Wie geht es weiter? Der Entwurf geht nun in die Verhandlung zwischen den Koalitionspartnern und den Ländern. Auch dann ist das Gesetz noch nicht unter Dach und Fach. Mehrere Punkte des Papiers, wie etwa der Reduktionspfad oder die Bildung des Klimakabinetts sollen auch in der Verfassung verankert werden. Damit sich die dafür notwendige Zweidrittelmehrheit im Nationalrat ausgeht, müssen die Grünen also nicht nur die Volkspartei von ihren Plänen überzeugen, sondern auch Teile der Opposition.

Kritik von der Opposition

Von dieser kam am Sonntag gleich Kritik: SPÖ-Umweltsprecherin Julia Herr sieht im Entwurf zum Klimaschutzgesetz "automatische Massensteuererhöhungen", weil etwa das Heizen betroffen wäre. Soziale Begleitmaßnahmen seien im Gesetz aber nicht vorgesehen. FPÖ-Verkehrssprecher Christian Hafenecker ortete in einer Aussendung gar "grüne Enteignungspolitik".

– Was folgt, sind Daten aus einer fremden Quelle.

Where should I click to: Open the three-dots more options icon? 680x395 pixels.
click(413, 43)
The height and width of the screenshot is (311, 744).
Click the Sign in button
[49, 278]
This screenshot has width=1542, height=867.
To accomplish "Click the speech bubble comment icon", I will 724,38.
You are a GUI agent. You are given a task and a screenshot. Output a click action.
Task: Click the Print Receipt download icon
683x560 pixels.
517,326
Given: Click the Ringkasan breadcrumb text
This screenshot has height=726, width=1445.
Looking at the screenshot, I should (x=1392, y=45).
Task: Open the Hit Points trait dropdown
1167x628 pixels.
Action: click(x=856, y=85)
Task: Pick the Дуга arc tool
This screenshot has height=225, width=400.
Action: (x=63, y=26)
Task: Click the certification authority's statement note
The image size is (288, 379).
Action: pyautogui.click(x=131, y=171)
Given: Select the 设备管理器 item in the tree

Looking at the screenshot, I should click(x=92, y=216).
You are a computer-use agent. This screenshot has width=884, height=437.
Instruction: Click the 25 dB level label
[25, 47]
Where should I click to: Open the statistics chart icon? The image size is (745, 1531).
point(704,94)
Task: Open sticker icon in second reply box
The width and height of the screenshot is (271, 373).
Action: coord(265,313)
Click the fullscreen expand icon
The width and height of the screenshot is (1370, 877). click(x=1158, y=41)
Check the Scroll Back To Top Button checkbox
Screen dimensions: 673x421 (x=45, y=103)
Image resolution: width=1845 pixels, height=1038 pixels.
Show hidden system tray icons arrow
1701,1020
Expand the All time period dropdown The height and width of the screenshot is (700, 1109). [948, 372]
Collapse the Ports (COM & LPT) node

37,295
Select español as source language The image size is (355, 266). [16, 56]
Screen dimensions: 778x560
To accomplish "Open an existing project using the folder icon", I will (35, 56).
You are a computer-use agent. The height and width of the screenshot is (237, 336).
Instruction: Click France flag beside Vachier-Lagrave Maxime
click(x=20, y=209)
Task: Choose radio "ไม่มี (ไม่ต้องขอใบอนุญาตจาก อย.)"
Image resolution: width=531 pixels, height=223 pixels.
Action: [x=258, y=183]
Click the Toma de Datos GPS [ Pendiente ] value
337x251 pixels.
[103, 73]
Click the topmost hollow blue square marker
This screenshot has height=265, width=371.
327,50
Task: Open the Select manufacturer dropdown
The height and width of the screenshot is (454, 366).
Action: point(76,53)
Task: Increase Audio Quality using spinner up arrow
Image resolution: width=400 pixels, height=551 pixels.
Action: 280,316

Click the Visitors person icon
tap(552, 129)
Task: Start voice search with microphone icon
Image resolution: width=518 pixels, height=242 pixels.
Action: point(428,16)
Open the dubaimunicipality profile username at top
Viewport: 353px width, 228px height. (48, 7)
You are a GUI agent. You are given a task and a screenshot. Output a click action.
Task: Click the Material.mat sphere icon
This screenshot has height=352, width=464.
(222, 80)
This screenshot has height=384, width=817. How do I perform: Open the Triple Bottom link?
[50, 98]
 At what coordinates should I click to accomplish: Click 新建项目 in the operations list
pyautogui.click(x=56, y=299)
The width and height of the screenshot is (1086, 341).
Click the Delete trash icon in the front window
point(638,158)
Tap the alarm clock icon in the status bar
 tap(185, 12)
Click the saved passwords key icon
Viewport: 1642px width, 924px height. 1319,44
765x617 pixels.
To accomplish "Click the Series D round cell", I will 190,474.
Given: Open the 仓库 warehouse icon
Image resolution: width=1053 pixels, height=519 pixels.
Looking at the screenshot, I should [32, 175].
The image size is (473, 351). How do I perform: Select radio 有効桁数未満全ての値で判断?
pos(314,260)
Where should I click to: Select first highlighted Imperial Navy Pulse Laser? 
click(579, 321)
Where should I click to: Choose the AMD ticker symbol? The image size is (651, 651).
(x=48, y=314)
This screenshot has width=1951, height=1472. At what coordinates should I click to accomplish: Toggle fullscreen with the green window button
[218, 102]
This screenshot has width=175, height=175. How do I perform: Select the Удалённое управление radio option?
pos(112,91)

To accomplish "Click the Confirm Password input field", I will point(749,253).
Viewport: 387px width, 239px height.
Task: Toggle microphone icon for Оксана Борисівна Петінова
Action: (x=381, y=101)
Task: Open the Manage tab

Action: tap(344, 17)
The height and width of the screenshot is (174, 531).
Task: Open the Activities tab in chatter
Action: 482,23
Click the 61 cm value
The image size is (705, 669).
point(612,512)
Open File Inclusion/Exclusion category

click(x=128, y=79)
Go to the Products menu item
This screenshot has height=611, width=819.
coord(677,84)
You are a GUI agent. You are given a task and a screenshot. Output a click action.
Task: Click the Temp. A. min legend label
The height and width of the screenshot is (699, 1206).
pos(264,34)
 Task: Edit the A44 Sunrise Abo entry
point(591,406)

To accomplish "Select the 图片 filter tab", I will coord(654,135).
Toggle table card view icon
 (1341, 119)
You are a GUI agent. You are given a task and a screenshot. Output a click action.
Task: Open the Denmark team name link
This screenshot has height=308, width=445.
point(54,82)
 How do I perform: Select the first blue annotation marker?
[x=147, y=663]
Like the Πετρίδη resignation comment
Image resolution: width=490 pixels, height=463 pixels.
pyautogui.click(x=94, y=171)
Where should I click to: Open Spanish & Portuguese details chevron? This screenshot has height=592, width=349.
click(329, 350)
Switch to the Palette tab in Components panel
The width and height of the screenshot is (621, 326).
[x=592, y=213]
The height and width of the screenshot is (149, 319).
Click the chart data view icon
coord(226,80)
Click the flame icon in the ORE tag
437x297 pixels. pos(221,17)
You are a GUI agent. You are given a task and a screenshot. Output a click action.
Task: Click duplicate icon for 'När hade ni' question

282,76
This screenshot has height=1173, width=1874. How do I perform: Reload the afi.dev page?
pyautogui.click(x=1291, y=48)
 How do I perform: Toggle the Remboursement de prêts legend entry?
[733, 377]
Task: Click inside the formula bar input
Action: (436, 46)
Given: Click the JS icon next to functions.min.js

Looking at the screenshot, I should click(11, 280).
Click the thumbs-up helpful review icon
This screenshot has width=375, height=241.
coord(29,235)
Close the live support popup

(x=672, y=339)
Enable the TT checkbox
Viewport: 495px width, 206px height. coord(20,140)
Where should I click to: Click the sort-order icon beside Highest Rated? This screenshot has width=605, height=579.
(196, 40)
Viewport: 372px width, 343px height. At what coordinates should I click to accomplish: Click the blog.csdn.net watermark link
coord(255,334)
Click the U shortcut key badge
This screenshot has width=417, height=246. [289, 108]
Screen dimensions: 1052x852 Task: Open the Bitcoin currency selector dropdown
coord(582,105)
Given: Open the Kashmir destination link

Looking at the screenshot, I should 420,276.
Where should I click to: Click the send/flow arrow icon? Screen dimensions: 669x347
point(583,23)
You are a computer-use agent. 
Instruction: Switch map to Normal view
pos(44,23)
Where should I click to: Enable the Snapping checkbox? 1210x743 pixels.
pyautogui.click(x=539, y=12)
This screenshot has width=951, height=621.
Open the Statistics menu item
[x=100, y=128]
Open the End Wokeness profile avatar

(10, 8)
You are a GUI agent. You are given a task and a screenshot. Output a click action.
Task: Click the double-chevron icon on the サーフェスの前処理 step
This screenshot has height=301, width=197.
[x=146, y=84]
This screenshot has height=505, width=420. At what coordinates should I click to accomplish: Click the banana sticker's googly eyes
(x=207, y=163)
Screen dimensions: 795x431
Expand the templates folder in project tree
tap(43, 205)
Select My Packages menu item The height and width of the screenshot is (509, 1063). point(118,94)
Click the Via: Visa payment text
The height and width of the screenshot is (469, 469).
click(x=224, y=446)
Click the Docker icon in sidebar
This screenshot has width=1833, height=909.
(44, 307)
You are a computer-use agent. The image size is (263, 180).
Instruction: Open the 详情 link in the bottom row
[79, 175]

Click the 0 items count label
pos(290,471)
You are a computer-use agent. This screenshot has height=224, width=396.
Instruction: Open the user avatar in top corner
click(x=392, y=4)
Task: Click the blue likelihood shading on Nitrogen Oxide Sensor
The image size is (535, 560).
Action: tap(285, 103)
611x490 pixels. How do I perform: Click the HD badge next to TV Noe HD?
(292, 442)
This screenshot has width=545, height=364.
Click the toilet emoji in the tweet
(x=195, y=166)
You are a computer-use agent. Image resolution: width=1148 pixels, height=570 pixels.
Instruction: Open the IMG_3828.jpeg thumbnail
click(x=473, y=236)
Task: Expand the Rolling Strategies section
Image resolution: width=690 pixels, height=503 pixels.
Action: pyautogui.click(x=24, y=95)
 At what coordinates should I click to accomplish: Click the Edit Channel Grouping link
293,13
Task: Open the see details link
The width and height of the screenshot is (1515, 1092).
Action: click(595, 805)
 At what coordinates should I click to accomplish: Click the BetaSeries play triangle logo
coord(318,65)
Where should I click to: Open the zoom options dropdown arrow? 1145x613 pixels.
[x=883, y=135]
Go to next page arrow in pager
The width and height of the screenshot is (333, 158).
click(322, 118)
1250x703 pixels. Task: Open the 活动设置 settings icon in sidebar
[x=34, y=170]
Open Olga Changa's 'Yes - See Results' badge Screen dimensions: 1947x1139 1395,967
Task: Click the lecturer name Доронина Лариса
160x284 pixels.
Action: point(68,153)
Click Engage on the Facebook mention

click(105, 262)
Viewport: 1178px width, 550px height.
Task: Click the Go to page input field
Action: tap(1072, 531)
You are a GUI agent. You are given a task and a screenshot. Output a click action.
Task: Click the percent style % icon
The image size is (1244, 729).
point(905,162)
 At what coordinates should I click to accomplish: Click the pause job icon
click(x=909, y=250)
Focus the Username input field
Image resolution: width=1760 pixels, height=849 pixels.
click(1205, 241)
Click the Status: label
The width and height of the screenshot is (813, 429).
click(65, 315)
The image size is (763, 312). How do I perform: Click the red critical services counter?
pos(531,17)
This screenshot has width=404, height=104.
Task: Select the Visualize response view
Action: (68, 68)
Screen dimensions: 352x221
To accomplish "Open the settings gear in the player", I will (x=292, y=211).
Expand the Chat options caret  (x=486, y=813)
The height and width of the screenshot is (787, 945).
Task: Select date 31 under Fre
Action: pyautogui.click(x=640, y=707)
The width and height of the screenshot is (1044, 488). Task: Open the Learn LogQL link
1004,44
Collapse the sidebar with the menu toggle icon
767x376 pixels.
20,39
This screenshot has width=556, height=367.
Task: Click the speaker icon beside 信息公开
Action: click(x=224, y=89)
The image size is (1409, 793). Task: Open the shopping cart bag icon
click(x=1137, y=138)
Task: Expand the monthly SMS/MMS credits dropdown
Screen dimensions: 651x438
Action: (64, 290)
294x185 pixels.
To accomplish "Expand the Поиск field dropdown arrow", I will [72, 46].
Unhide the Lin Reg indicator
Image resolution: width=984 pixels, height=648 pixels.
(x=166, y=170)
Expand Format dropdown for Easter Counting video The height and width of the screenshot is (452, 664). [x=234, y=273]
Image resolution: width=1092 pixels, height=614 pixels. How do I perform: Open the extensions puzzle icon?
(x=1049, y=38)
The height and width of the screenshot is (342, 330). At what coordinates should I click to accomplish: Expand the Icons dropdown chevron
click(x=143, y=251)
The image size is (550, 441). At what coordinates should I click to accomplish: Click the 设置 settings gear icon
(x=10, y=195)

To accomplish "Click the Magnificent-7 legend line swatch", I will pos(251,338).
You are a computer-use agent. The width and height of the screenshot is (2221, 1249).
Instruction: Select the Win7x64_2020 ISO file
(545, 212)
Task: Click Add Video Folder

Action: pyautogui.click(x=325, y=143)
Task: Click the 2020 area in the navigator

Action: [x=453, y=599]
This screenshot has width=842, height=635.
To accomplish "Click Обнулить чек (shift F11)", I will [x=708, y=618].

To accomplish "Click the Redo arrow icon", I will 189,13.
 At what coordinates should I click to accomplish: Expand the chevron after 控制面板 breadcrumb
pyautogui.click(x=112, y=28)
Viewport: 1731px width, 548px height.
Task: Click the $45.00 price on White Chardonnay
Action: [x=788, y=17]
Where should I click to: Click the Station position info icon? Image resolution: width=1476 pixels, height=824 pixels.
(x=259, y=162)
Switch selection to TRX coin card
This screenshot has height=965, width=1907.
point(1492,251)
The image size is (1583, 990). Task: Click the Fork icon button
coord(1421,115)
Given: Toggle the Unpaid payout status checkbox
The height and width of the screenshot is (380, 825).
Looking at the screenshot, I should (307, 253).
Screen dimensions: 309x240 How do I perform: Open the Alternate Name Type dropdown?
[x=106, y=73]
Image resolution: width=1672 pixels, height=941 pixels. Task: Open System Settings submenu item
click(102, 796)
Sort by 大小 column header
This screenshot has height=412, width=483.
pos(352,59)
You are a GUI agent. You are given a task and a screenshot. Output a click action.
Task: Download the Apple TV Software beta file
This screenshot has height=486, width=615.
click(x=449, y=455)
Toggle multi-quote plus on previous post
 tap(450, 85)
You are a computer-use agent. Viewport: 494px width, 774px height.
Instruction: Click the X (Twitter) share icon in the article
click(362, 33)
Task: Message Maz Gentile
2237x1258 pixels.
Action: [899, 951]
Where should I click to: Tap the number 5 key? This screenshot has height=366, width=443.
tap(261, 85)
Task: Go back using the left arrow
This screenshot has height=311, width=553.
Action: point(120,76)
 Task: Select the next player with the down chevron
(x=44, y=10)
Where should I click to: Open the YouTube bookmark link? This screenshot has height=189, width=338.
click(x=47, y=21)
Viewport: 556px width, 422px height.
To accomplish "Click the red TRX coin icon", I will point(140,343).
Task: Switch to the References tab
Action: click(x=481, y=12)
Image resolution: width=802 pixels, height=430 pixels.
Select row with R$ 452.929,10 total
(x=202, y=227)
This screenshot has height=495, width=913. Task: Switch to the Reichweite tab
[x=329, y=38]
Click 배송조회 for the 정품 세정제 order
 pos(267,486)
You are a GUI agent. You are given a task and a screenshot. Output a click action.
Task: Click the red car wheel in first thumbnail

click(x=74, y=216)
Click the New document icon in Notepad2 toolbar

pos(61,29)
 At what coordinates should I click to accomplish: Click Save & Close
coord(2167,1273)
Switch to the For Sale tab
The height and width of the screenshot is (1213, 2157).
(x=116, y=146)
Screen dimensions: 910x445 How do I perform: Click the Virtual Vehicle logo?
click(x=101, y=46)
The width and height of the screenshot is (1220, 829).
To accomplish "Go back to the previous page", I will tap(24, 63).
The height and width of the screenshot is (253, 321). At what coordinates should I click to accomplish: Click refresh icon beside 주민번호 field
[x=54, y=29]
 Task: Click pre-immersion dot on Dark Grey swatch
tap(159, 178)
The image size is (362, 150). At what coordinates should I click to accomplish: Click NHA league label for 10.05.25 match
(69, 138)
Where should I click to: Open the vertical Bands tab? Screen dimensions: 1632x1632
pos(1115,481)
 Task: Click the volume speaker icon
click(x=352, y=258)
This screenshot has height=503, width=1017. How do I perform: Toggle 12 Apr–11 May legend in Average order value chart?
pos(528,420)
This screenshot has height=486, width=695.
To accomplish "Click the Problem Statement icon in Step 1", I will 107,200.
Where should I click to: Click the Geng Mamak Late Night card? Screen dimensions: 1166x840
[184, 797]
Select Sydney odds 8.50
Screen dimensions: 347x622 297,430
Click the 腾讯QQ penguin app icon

Natürlich brauche man ambitionierte Maßnahmen beim Klimaschutz, der Zukunftsinvestionsfonds oder der "Klimacheck" seien auch dringend notwendig und gut, meinte Neos-Klimasprecher Michael Bernhard. "Eine CO2-Strafsteuer hätte aber überhaupt keinen Lenkungseffekt und würde nur die Akzeptanz von Klimaschutzpolitik untergraben. (Nora Laufer, APA, 25.4.2021)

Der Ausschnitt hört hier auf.